While this would have virtually no impact on SDG&E’s regular customers, the proposed change would hit San Diego solar customers directly, which it was essentially designed to do. According to SDG&E’s request to the California Public Utilities Commission, SDG&E claims that the issue is one of fairness. First, there is the increased cost of managing the San Diego network as energy is being pushed onto the grid by homes with solar systems, which is something the grid was not necessarily designed to do. Furthermore, as more customers go solar and lower their utility bill, traditional customers end up subsidizing a much larger portion of SDG&E’s infrastructure and public programs for low-income families and energy efficiency.
Unfortunately, the proposed network charge changes the economics of investing in solar. For those customers who purchase their solar systems, they are now looking at much longer pay off periods than they intended. Not only does this impact current customers, but it also impacts potential customers who may be interested in purchasing a solar system but may forgo such a purchase due to the extra charge.

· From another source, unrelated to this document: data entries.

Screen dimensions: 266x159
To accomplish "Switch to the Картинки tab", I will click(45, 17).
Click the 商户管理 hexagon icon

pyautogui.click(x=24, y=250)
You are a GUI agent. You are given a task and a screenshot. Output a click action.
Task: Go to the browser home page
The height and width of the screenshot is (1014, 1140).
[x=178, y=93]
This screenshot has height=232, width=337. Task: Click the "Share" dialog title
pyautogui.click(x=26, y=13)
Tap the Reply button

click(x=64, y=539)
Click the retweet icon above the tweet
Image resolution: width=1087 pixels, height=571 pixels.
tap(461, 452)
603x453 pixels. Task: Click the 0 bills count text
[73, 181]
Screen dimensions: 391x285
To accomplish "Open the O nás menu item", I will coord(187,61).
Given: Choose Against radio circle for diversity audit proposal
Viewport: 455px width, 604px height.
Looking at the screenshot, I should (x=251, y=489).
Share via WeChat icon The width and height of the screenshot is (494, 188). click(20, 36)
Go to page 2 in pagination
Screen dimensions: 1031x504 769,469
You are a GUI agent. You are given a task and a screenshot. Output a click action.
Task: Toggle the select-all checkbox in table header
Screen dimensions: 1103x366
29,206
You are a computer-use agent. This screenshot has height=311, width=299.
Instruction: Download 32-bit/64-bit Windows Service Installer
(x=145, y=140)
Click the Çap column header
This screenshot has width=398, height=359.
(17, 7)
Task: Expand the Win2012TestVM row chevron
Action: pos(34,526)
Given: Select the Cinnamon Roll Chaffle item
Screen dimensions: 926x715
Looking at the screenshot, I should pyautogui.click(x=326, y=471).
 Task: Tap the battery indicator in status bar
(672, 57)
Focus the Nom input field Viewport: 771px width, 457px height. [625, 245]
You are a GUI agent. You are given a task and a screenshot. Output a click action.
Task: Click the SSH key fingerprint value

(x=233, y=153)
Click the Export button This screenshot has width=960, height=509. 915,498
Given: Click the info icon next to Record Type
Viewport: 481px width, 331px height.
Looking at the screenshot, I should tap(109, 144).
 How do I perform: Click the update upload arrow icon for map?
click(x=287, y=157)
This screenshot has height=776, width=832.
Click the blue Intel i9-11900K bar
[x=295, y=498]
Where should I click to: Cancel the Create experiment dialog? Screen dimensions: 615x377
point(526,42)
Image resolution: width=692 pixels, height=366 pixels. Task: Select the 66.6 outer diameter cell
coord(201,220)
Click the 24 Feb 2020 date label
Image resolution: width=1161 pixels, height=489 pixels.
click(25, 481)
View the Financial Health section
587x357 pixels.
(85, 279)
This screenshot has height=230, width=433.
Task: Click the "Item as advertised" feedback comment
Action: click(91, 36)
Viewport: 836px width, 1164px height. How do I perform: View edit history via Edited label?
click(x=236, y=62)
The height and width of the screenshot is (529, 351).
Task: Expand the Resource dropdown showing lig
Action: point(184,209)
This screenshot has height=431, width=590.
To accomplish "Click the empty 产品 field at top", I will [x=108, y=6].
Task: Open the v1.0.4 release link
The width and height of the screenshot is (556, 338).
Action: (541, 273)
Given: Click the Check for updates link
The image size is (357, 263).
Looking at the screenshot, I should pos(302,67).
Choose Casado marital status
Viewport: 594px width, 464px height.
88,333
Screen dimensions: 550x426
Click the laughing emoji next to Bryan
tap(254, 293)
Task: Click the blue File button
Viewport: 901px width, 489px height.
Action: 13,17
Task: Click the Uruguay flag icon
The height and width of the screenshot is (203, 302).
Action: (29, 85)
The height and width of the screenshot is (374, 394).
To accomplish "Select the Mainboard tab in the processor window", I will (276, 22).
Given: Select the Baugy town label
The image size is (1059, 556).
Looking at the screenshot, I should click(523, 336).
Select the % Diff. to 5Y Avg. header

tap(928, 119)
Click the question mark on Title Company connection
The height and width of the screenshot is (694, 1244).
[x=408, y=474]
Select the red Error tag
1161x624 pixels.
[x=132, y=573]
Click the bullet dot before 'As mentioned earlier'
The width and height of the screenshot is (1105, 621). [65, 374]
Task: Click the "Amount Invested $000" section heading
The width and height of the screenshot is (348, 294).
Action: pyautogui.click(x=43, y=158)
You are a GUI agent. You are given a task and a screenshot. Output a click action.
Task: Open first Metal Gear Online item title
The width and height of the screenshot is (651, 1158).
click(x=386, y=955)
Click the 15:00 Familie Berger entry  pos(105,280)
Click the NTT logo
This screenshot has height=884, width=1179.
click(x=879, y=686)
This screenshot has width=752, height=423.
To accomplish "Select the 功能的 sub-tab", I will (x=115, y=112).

In addition, it removes net metering as a financial incentive to purchase solar. With net metering, homeowners with solar installed are able to “bank” the excess electricity their solar system generates and receive credit up to 100% of their electric use bill at the full retail electricity price that they can use later. Again, making it cheaper to afford solar provided that you generate more electricity that you consume. A network charge would provide a substantial dis-incentive to run a solar system enough to bank any credits.
What’s additionally unnerving is how the network charge would impact third party solar ownership models such as leasing and financing. Instead of owning the solar system, consumers can lease or finance the system at a monthly fee that when combined with their new lower utility bill would still be less than their electric bill without solar. In fact, more and more Californians are investing in solar through these third party ownership models. Adding a new network charge could potentially disrupt the entire model or require consumers to come up with larger up front payments than they otherwise would be required without the charge.
SDG&E’s proposal is not being met warmly, as you can imagine. As one SDG&E customer who owns a solar system said, “They’re changing the rules and charging an excessive rate to undercut people who have made environmentally sound commitments.” Others believe that the measure is a way for SDG&E to alter its revenue model to account for the fact that traditional electric utilities are no longer people’s primary source for electricity. In effect, it is not about fairness to their traditional consumers but about preserving their revenue stream and keeping customers bound to their grid.
Disturbingly, Southern California Edison and Pacific Gas and Electric have taken note of what SDG&E has done and may enact their own charge. How all of this may ultimately impact the largest solar market in the U.S. is unclear but the trend is not good for California solar advocates.
The California Public Utilities Commission is expected to begin initial hearings on this matter in December and SDG&E hoping for approval by the middle of 2012 in which case the billing structure and network charge could hit consumers between 2013 an 2015.